Portalone.net – Menteri Perdagangan (Mendag) Budi Santoso mengungkapkan bahwa para eksportir nasional mulai mengeluhkan kenaikan biaya logistik pengiriman barang ke kawasan Timur Tengah. Kenaikan ini merupakan dampak langsung dari eskalasi konflik yang melibatkan Amerika Serikat (AS), Israel, dan Iran.
Budi menjelaskan, meskipun beban biaya angkut (freight) membengkak, permintaan pasar dari negara-negara di Timur Tengah terhadap produk Indonesia diklaim masih stabil.
“Para eksportir menyampaikan ada beberapa pengaruh, terutama untuk pengiriman ke Timur Tengah. Tetapi sebenarnya permintaan dari sana itu tidak turun,” ujar Budi saat ditemui di Kantor Kementerian Koordinator Bidang Pangan, Jakarta Pusat, Jumat (13/3/2026).
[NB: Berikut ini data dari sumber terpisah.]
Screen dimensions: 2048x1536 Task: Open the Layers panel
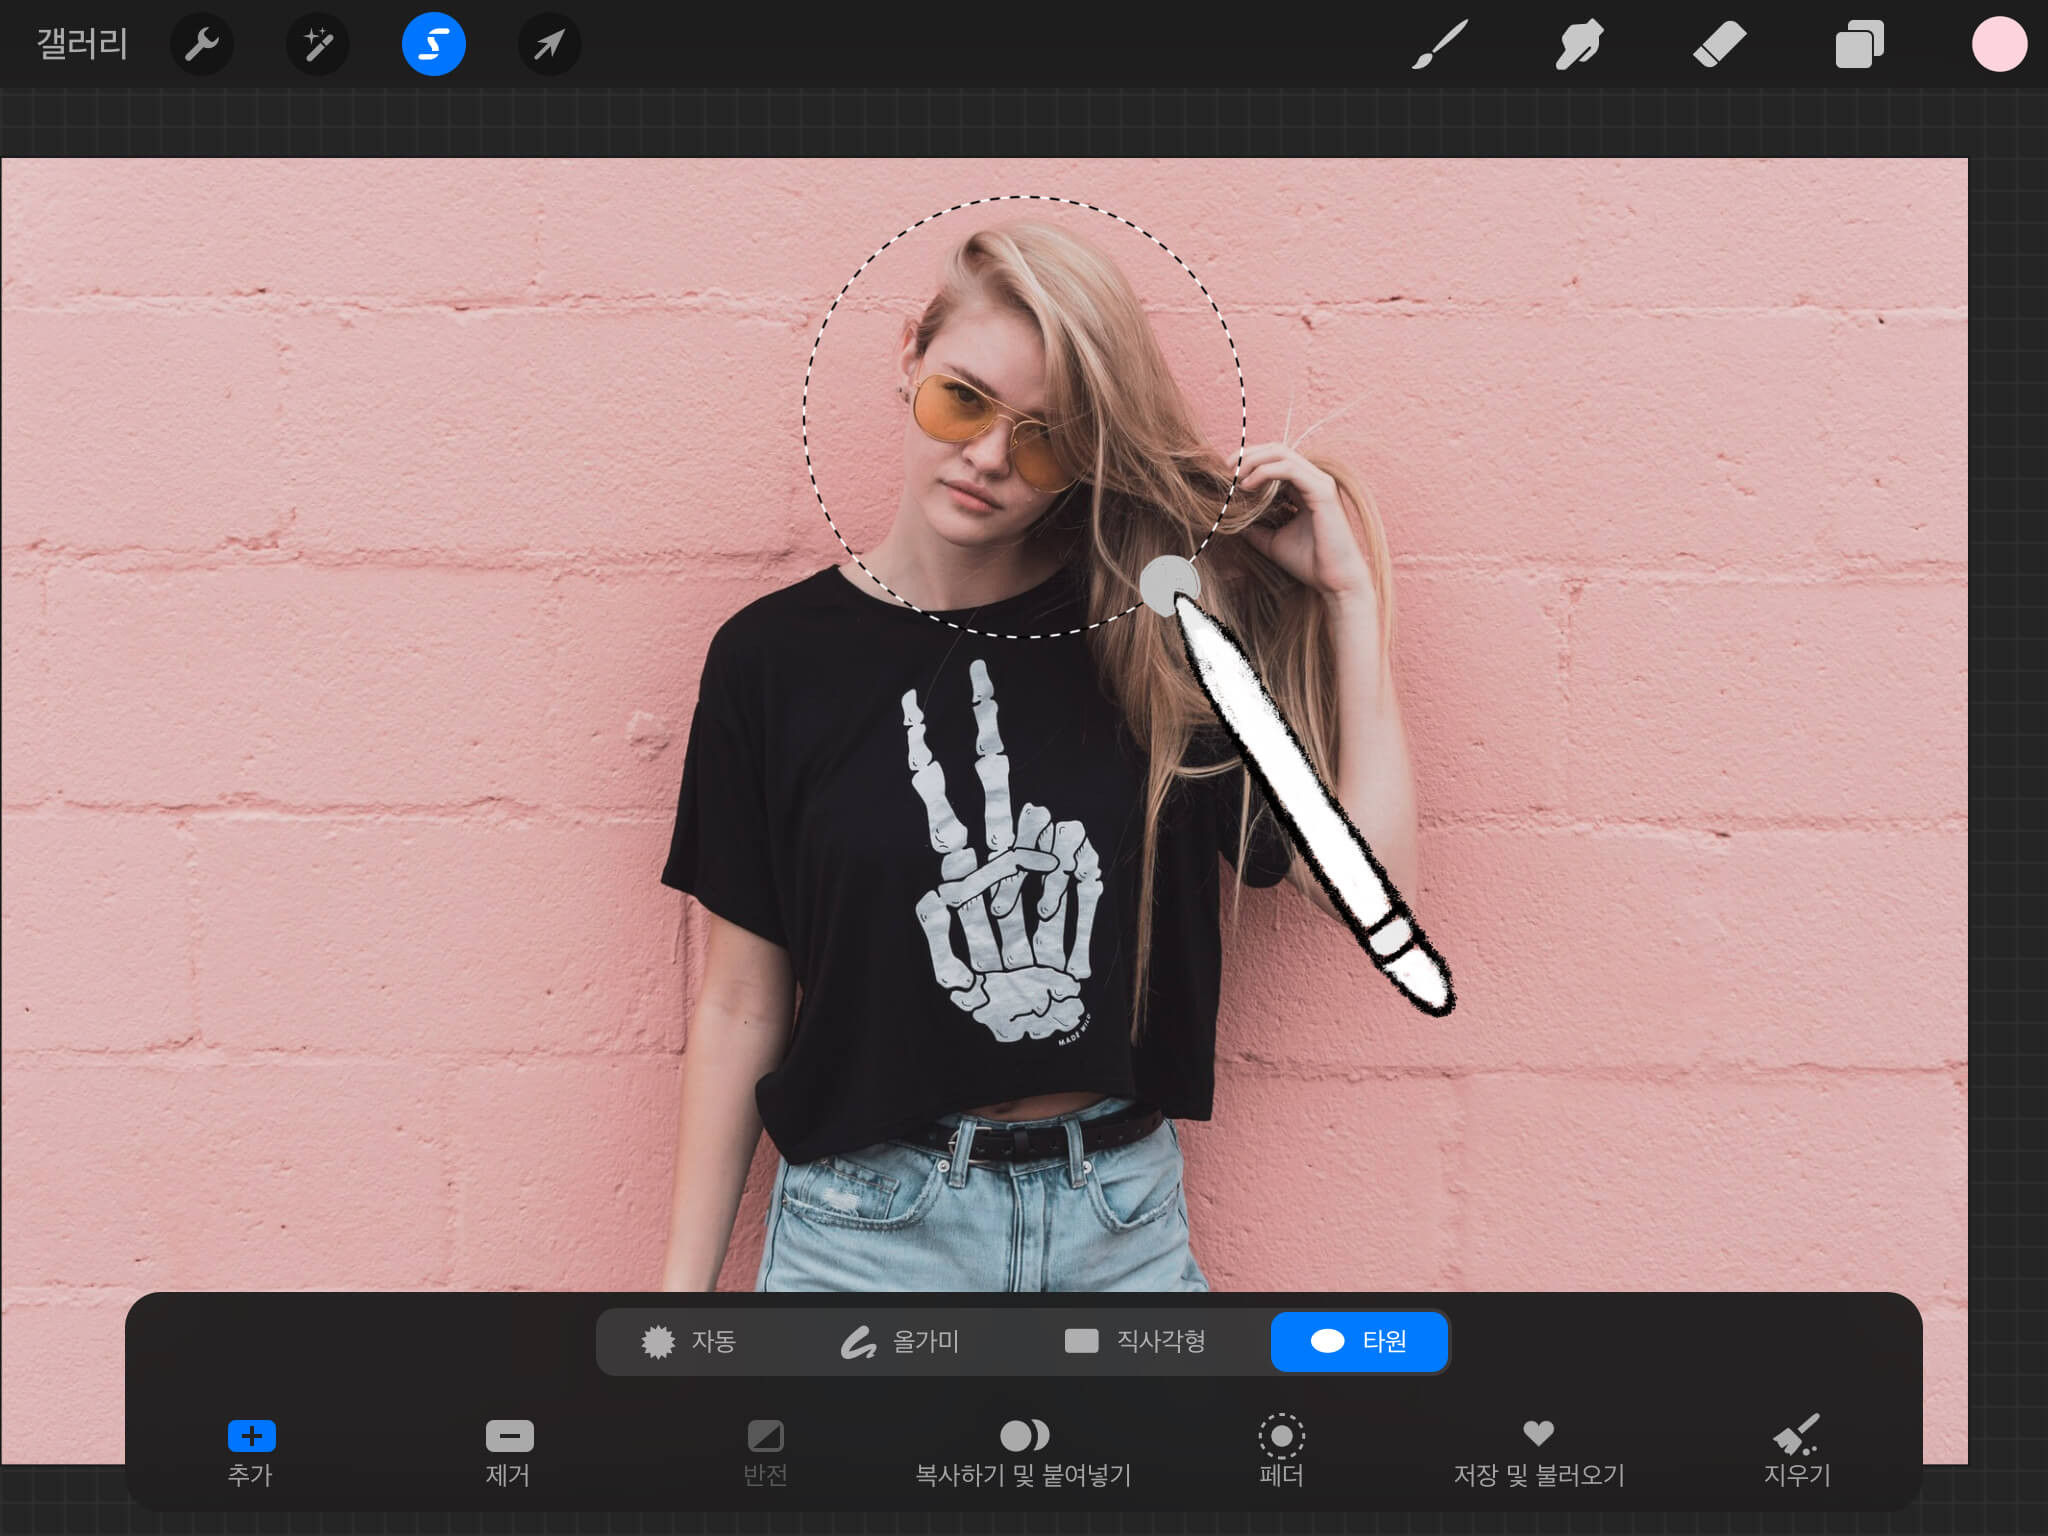[x=1859, y=45]
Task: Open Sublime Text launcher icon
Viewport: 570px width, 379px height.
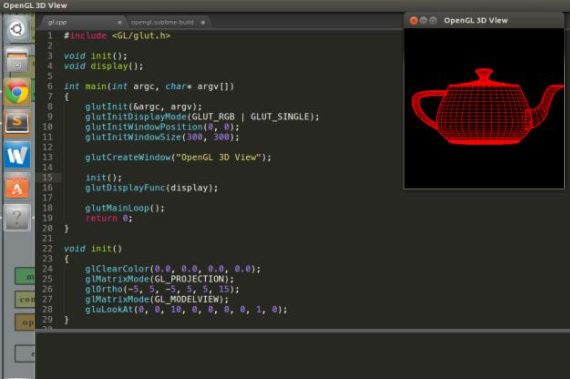Action: (x=17, y=124)
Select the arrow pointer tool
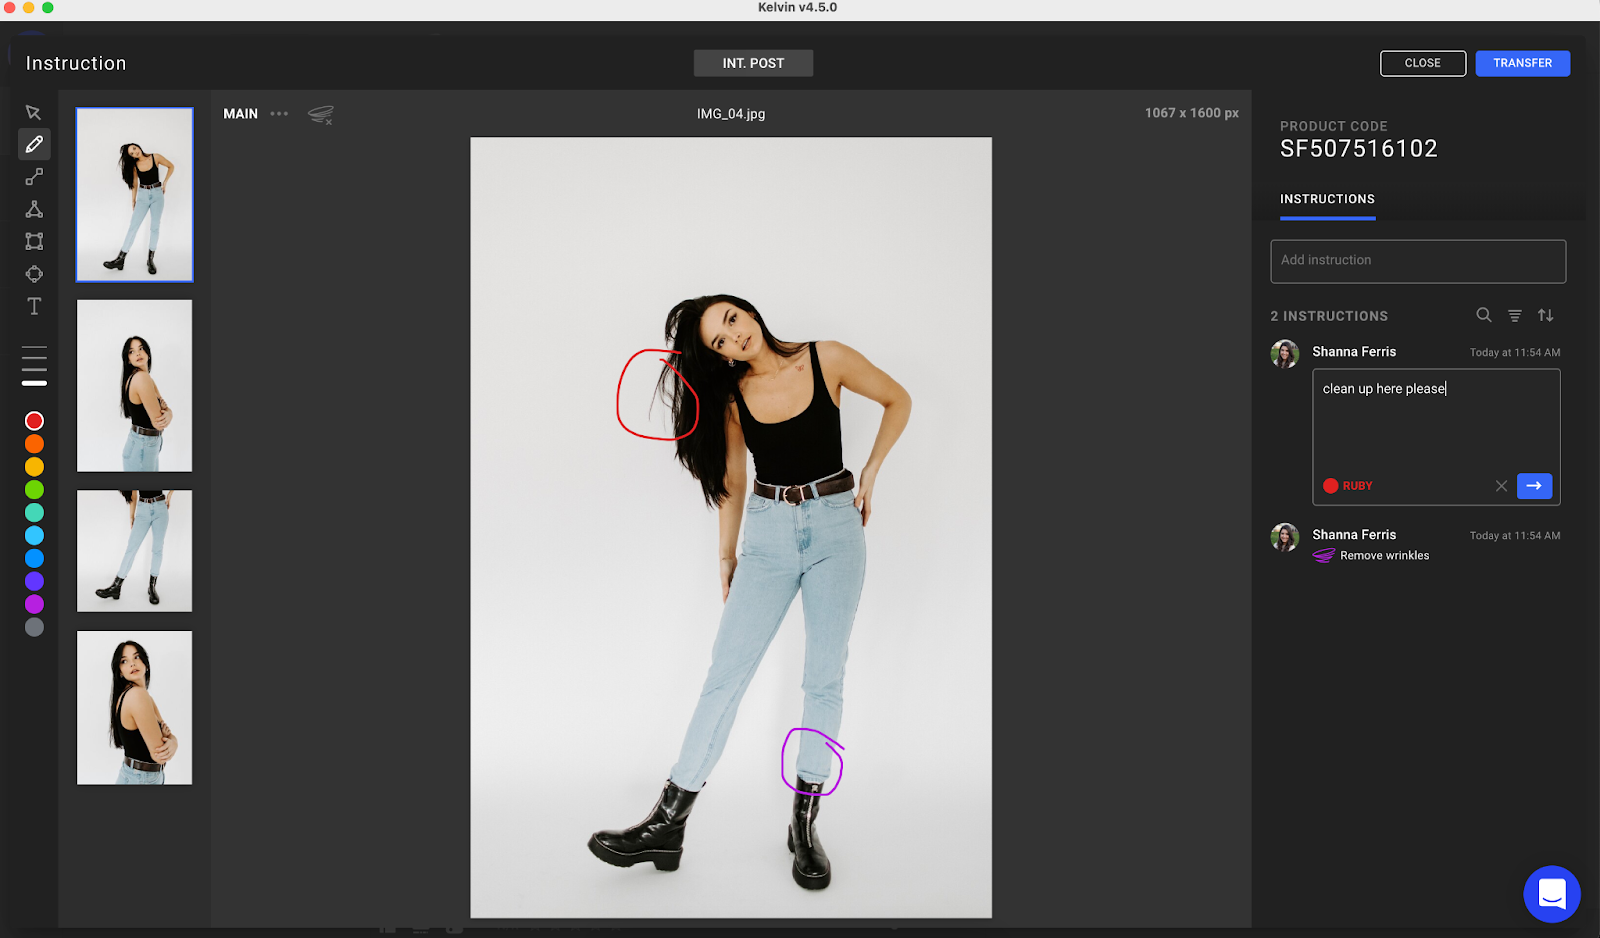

Menurut Budi, kenaikan biaya logistik ini tidak hanya menyasar sektor tertentu, melainkan hampir seluruh komoditas ekspor Indonesia yang dikirim ke kawasan tersebut. Masalah utama yang dihadapi pelaku usaha saat ini adalah efisiensi operasional akibat tarif angkutan yang melonjak.
“Hampir semua komoditas yang kita ekspor ke sana terdampak. Yang naik itu biaya angkutannya. Itulah kendala sekaligus problem utamanya saat ini,” kata dia.
Meski demikian, Kementerian Perdagangan mencatat aktivitas ekspor sejauh ini masih terus berjalan. Para pelaku usaha tetap melakukan pengiriman untuk memenuhi kontrak yang ada.
“Eksportir tetap jalan, tetap ekspor. Permintaan tidak berubah, hanya memang kendalanya ada di kenaikan biaya pengiriman itu,” tambahnya.
Sebelumnya, Kementerian Perdagangan telah merencanakan pertemuan dengan para pelaku usaha dan eksportir untuk memetakan dampak jangka panjang dari konflik di Timur Tengah. Langkah mitigasi ini diperlukan untuk memantau potensi gangguan pada jalur pelayaran internasional.
Sebagaimana diketahui, eskalasi di kawasan tersebut kerap memaksa kapal-kapal kargo mengambil rute putar yang lebih jauh demi menghindari wilayah konflik. Hal ini secara otomatis memicu kenaikan biaya bahan bakar dan waktu tempuh, yang pada akhirnya membebani harga jual produk di pasar global.
Pemerintah terus berupaya menjaring masukan dari pelaku industri guna menjaga daya saing produk ekspor Indonesia di tengah ketidakpastian geopolitik global.